Change your workout regularly
The human body is a wonderful piece of machinery. It is clever and adapts very quickly to demands imposed upon it. Research has shown that when it comes to exercise, it is a good idea to keep it guessing. Our bodies generally take about eight weeks to adapt to any type of exercise. To make sure that you are continually challenging yourself and achieving your goals, it is important to adjust and adapt your training regularly. This also combats boredom associated with repetitive gym routines.
Stretching and its place in training has been a topic of debate for some time now. We know the physiological effect of stretching, but the jury is still out as to when the best time to stretch is. What is known though is that stretching is beneficial, regardless of when you do it. In my opinion, as long as you stretch, you will reap some kind of reward. Injury prevention, improved posture and improved performance are all benefits associated with stretching regularly. I recommend yoga, pilates and some dynamic and static stretches.
Don’t skimp on the cardio
Cardiovascular exercise is always beneficial. The problem with this is that it generally takes time, valuable time, right? Wrong. The latest trend in training is high-intensity interval training (HITT), which is based around quick bursts of high-intensity training. This can be done in the space of 10 to 15 minutes. For the more 'old school' trainers, classic cardio consisting of cycling, treadmills, rowers and the like should not be undermined. At the end of the day, cardio is important because it helps strengthen the most important muscle in the body, the heart. It will also help improve overall stamina, endurance and have a great bearing on improved health. Try to do 20 to 30 minutes worth of cardio exercise on a daily basis, if possible.
By including extra resistance to your current training programme, you will help accelerate your metabolism. It helps to burn fat over a prolonged period and increase bone strength. Furthermore, it makes you appear more toned and stronger and helps improve your ability to do everyday tasks with more ease, without placing yourself at risk for injury.
Sleep and relaxation
You need 'downtime' to be able to perform during your 'uptime'. Engage in activities like yoga, pilates and some dynamic stretches. Meditation is also a great way to remain focused and it allows you to recover from within.
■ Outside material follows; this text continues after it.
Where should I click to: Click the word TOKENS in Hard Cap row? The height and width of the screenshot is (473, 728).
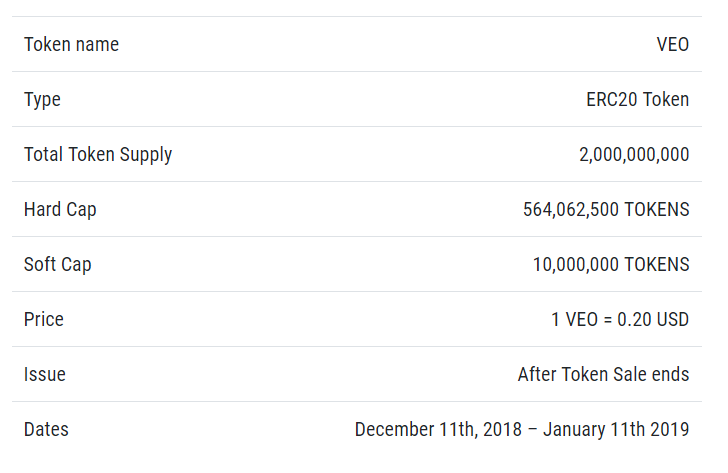656,210
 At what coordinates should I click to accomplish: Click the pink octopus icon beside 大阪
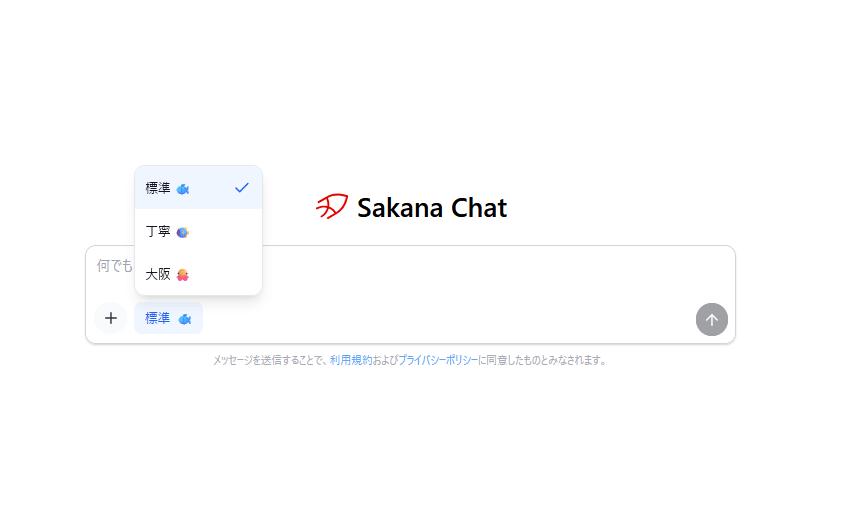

As with any training, consistency is key. It’s no good training hard for a week and then taking a week off. If you lose a day or two don’t beat yourself up, rather ensure you make a plan and aim to stick to it. The more regularly you expose your body to exercise the better your results will be.
Consider working with a coach
The quickest way to get results is to push yourself a little further. A coach can get you to do exercises you wouldn’t normally do by yourself. Ensuring correct technique and form are essential and this is also where a coach can be of benefit, as well as helping you to get you out of your training slump or back on track.
Just follow these simple and effective workout rules and enjoy a long, fit and healthy life - and have a blast doing it.